## ASSIGNED TASK
Return the data below exactly, please, but drop the pictures.

## SOURCE INFORMATION
Segment Open

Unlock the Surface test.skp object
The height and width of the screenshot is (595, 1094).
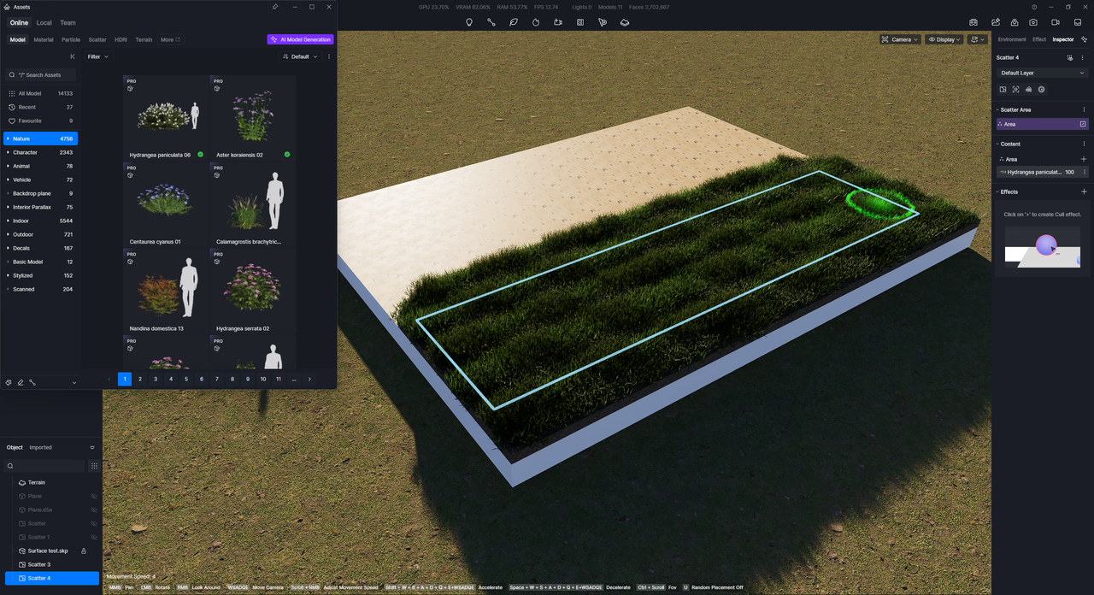[84, 551]
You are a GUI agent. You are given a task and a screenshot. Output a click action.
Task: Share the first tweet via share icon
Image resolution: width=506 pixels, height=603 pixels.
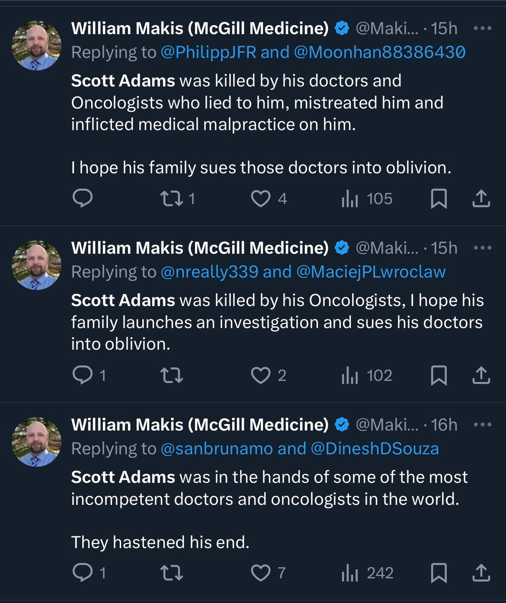(481, 199)
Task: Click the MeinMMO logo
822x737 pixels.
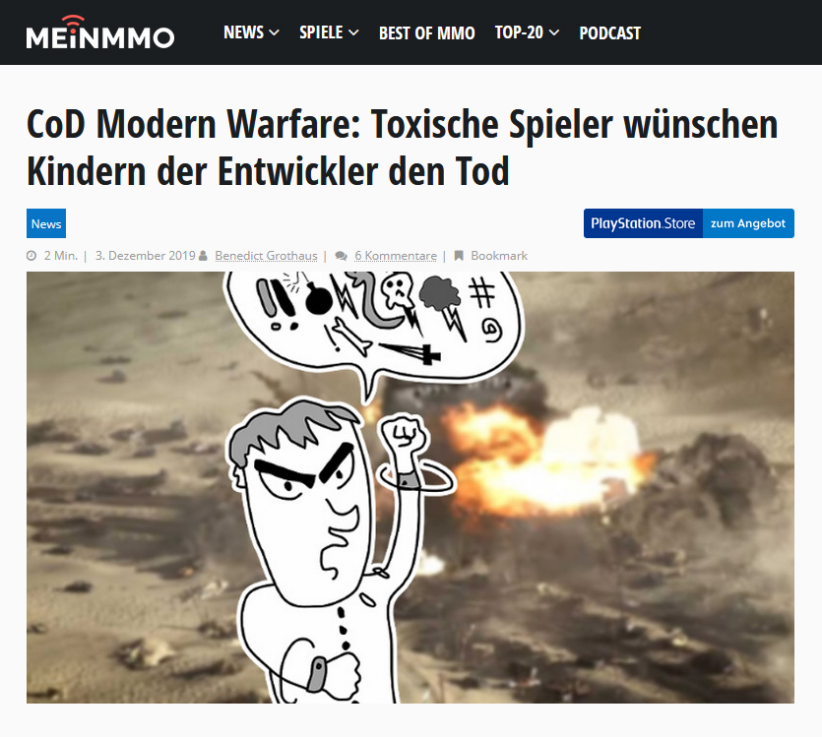Action: [99, 32]
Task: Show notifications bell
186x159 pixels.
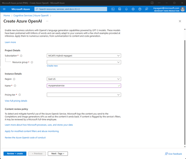Action: click(x=126, y=9)
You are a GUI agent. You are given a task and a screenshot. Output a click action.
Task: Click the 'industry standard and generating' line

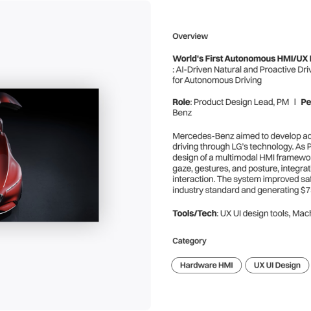pyautogui.click(x=242, y=190)
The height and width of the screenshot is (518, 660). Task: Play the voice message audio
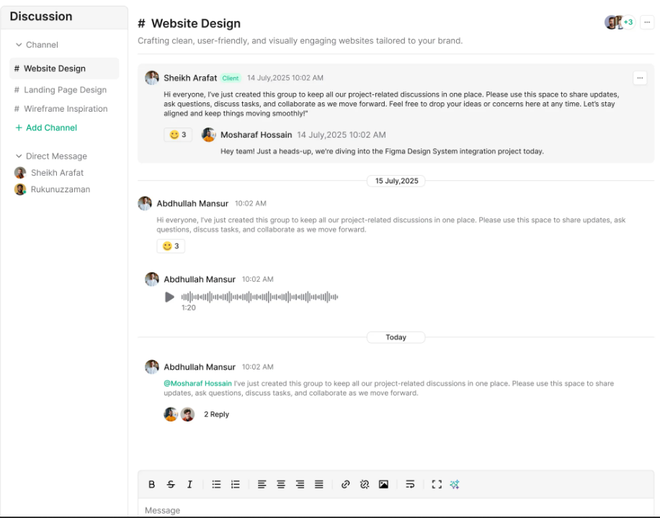(x=169, y=297)

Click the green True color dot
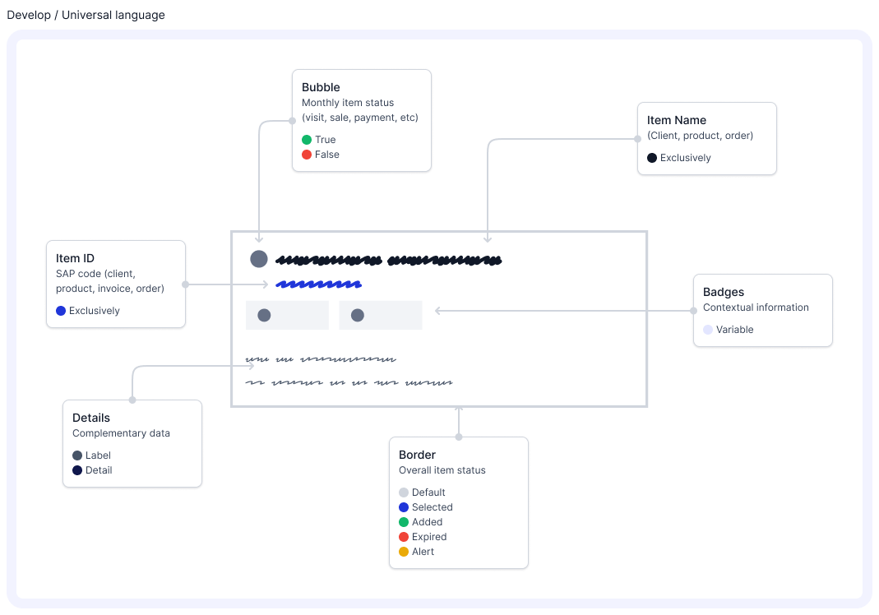click(x=307, y=140)
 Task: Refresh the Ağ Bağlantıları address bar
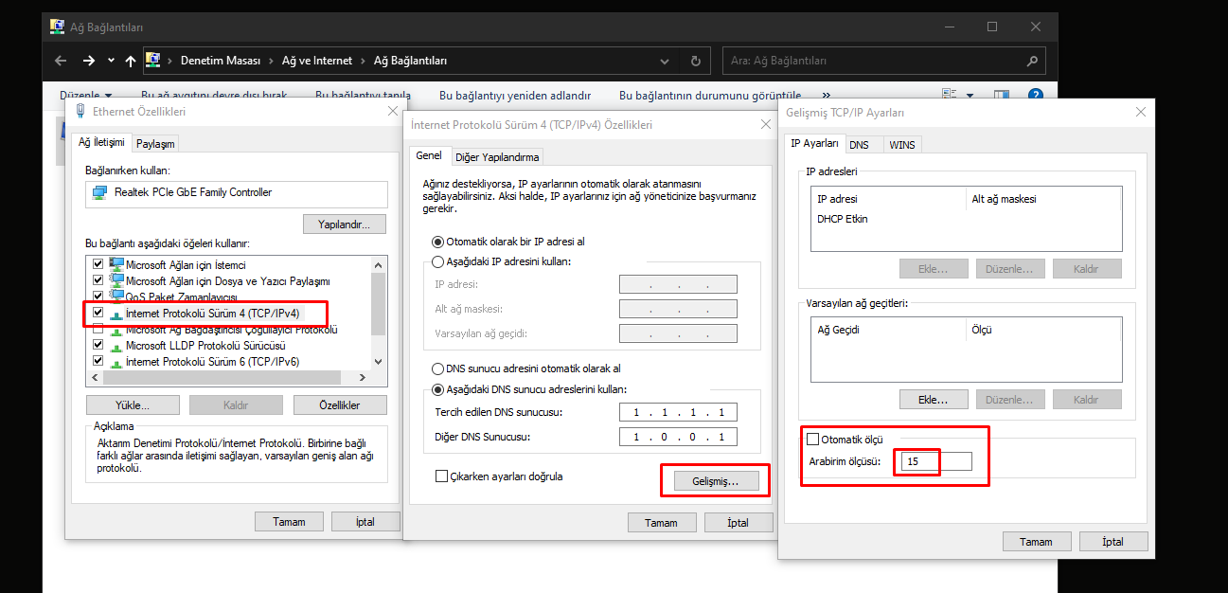[x=695, y=61]
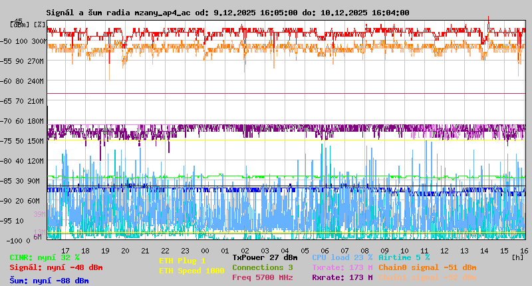Select the red Signál legend entry
The image size is (532, 286).
56,267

Segment Closed

## EXERCISE SOLUTION
Unlock the Surface test.skp object
The height and width of the screenshot is (595, 1094).
[84, 551]
You are a GUI agent. You are given a task and a screenshot. Output a click action.
Task: Share the first tweet via share icon
Image resolution: width=506 pixels, height=603 pixels.
(481, 199)
Task: Click the MeinMMO logo
822x737 pixels.
Action: [99, 32]
Task: Show notifications bell
186x159 pixels.
Action: click(x=126, y=9)
You are a GUI agent. You are given a task and a screenshot. Output a click action.
Task: Click the 'industry standard and generating' line

pyautogui.click(x=242, y=190)
The height and width of the screenshot is (518, 660). Task: Play the voice message audio
(x=169, y=297)

Click the green True color dot
click(x=307, y=140)
 Task: Refresh the Ağ Bağlantıları address bar
[x=695, y=61]
Select the red Signál legend entry
The image size is (532, 286).
56,267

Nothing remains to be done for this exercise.